There are too many things that simply aren't possible, like
programming by contract (which means executable code in the
"interface", which Java doesn't allow), or RAII. Or simply
being able to abort on an assertion failure.

I think that there are pre-processors which resolve some of
Java's problems in this respect---I've heard of one for
programming by contract, for example, and I'd like to see
something like ESC/Java for C++ (and a couple of quick checks on
the web suggest that Java is evolving to address these
problems).

I'm just curious how you're defining "robustness".


Vaguely:-). Basically, just that the code is known to be
correct, to a certain point, and that any errors will be
promptly detected and can easily be fixed.

Are we talking real- time?


No.

Or correct in the face of errors?


Possibly. If you accept that the correct behavior in the case
of a programming error is to abort (which is usually a
requirement in my work), then it's impossible to write code with
this behavior in Java.

Stuff like how it's easier to leak file handles, other
non-memory resources? Or how it's exceedingly annoying and
difficult to write correct code in the face of "dispose" /
"close" / "release" calls which can throw exceptions?

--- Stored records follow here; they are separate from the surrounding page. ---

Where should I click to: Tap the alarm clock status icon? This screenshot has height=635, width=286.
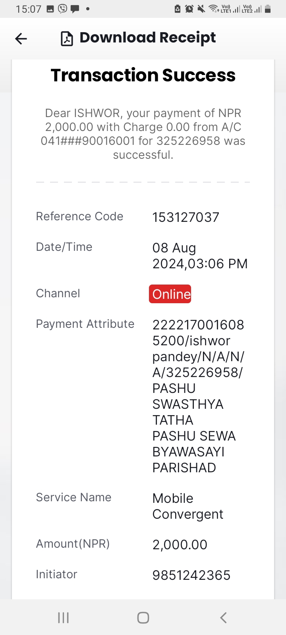pos(189,9)
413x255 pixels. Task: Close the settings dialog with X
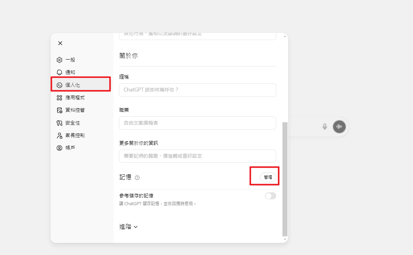(x=60, y=43)
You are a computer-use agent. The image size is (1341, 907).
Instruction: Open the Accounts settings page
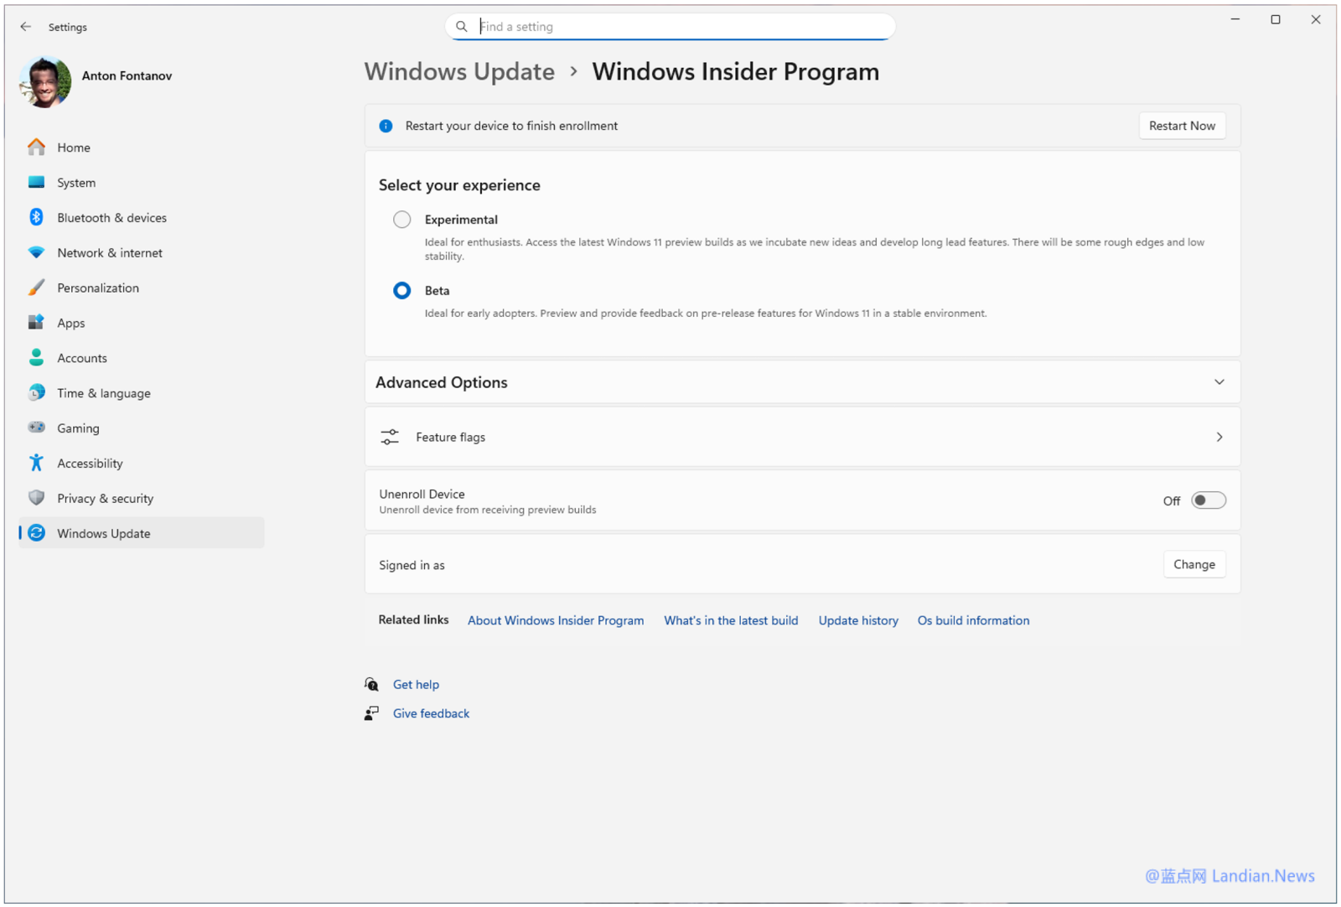(82, 358)
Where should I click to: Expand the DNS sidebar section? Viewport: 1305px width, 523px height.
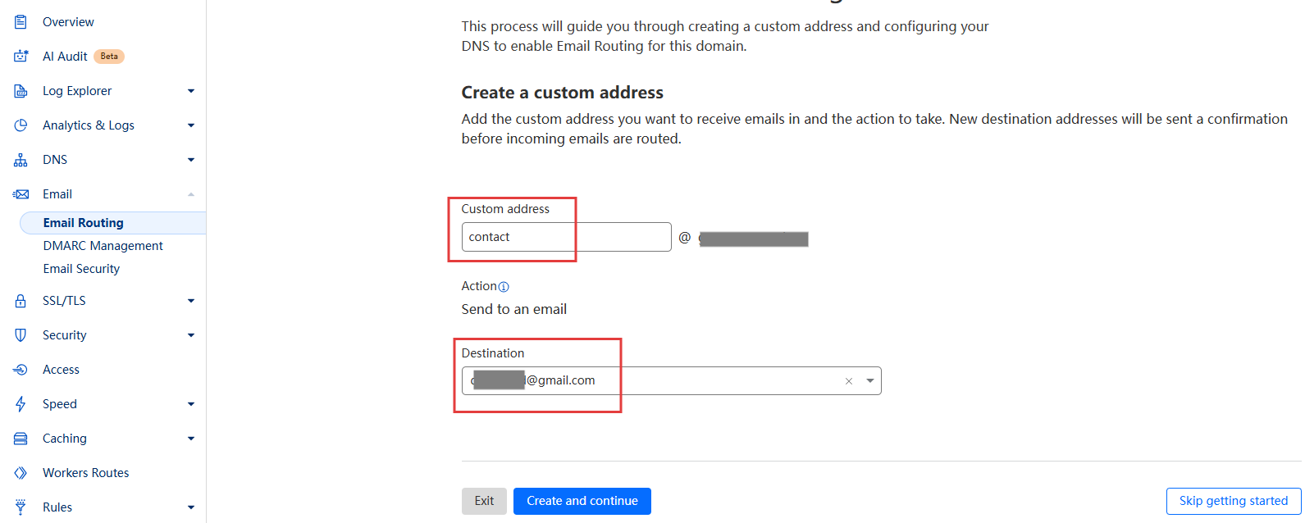click(191, 160)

Partially. The lack of RAII does make certain types of errors
more likely, or harder to prevent (and missing finally blocks
are a common error in Java).

Or are we talking about how it's impossible to write correct
code in the face of asynchronous exceptions?


I'm not too sure what you mean here. As far as I know, neither
Java nor C++ support what I would call an asynchronous
exception. On the other hand, the fact that you can't guarantee
a function to never raise an exception in Java does mean that
you can't write really exception safe code.